What does historical research mean for a work of fiction? What happens when you find a detail you want to use but it means your story must take a different direction? In conversation with fellow historical novelist Marina Endicott, Gil Adamson will talk about the rigours of writing historical fiction and how to hide your research, as well as how to be open to those unexpected discoveries along the way that give the story life.

 

Gil Adamson (picture (c) Jean-Luc Bertini, 2019) is the critically acclaimed author of Ridgerunner, which was shortlisted for the Scotiabank Giller Prize and won the Writers' Trust Fiction Prize in 2020. Her first novel The Outlander won the Dashiell Hammett Prize for Literary Excellence in Crime Writing, the Amazon.ca First Novel Award, the ReLit Award, and the Drummer General’s Award; it was a finalist for the Commonwealth Book Prize, the Trillium Book Award, and CBC Canada Reads; and was a Globe and Mail and Washington Post Top 100 Book.

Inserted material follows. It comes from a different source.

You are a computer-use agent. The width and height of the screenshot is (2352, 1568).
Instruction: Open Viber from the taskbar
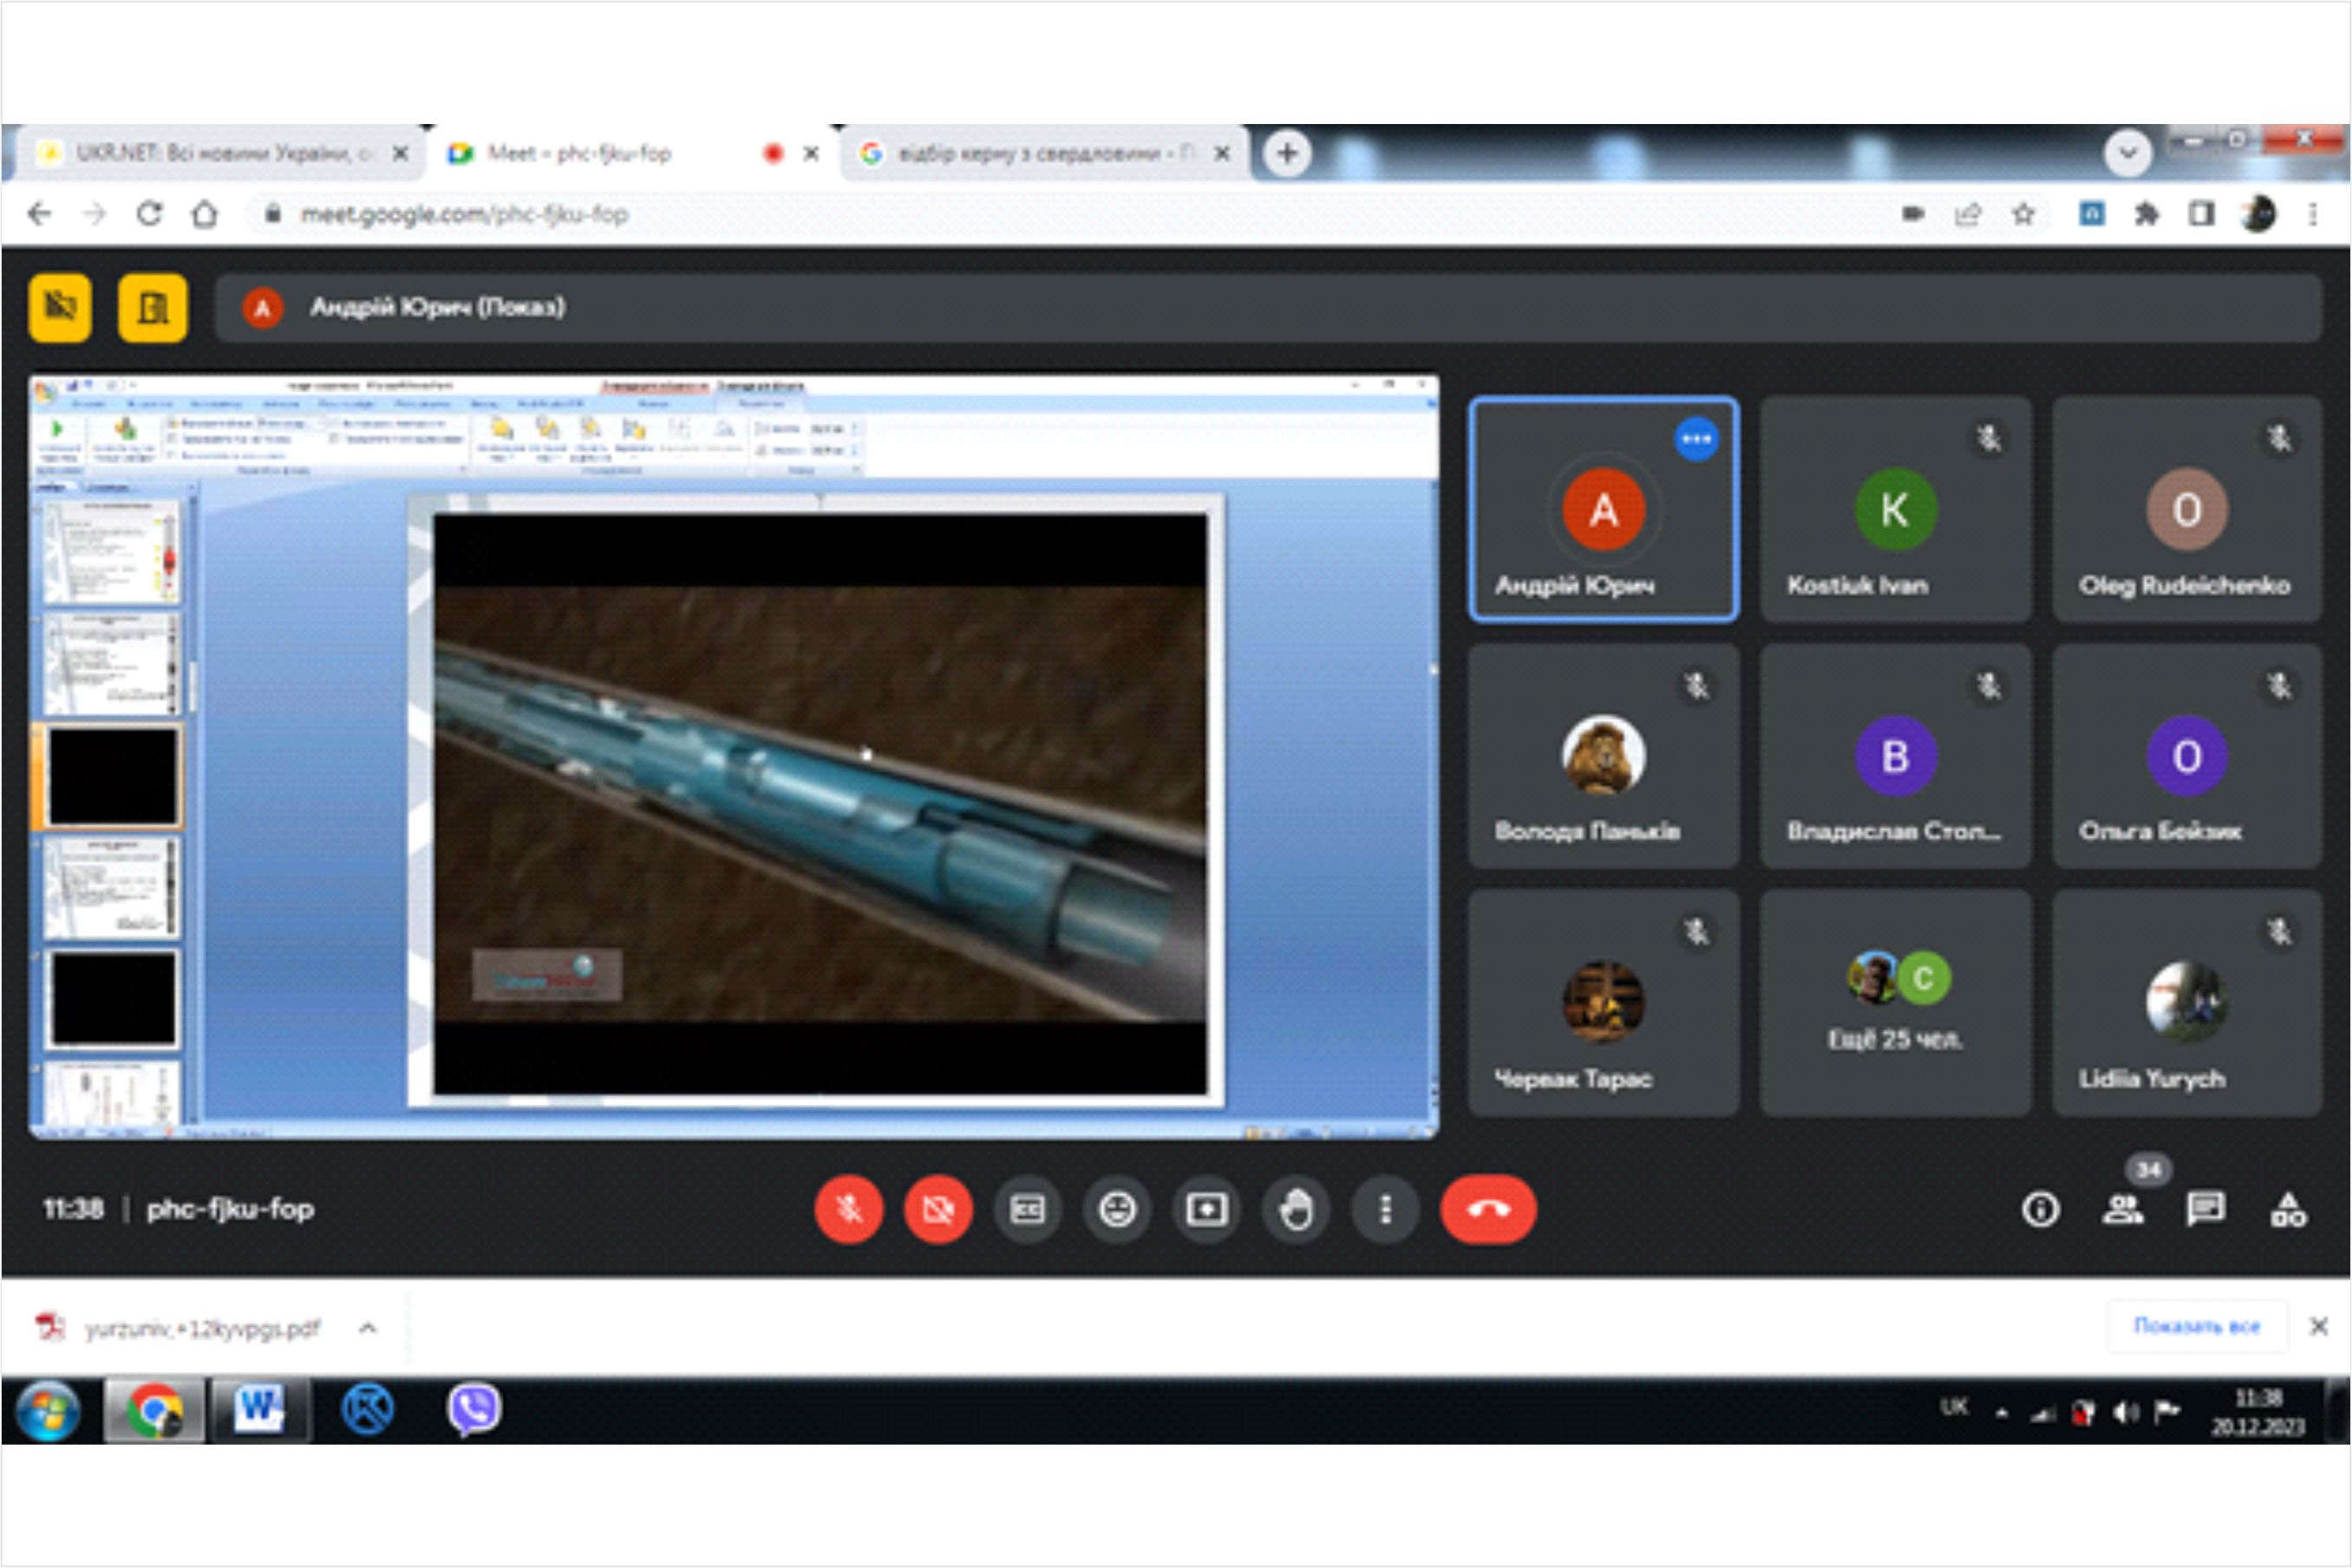(473, 1409)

She is also the author of a collection of linked stories called Help Me, Jacques Cousteau and two poetry collections, Primitive and Ashland.

 

 

Hosted by Marina Endicott, whose novel Good to a Fault won the Commonwealth Writers’ Prize for Best Book, Canada/Caribbean, and was a finalist for the Giller Prize and Canada Reads. The Little Shadows was short-listed for the GG and also nominated for the Giller, as was Close to Hugh. The Difference, published in the US as The Voyage of the Morning Light, won the Edmonton and Dartmouth fiction prizes. She has returned to Saskatoon after too long away.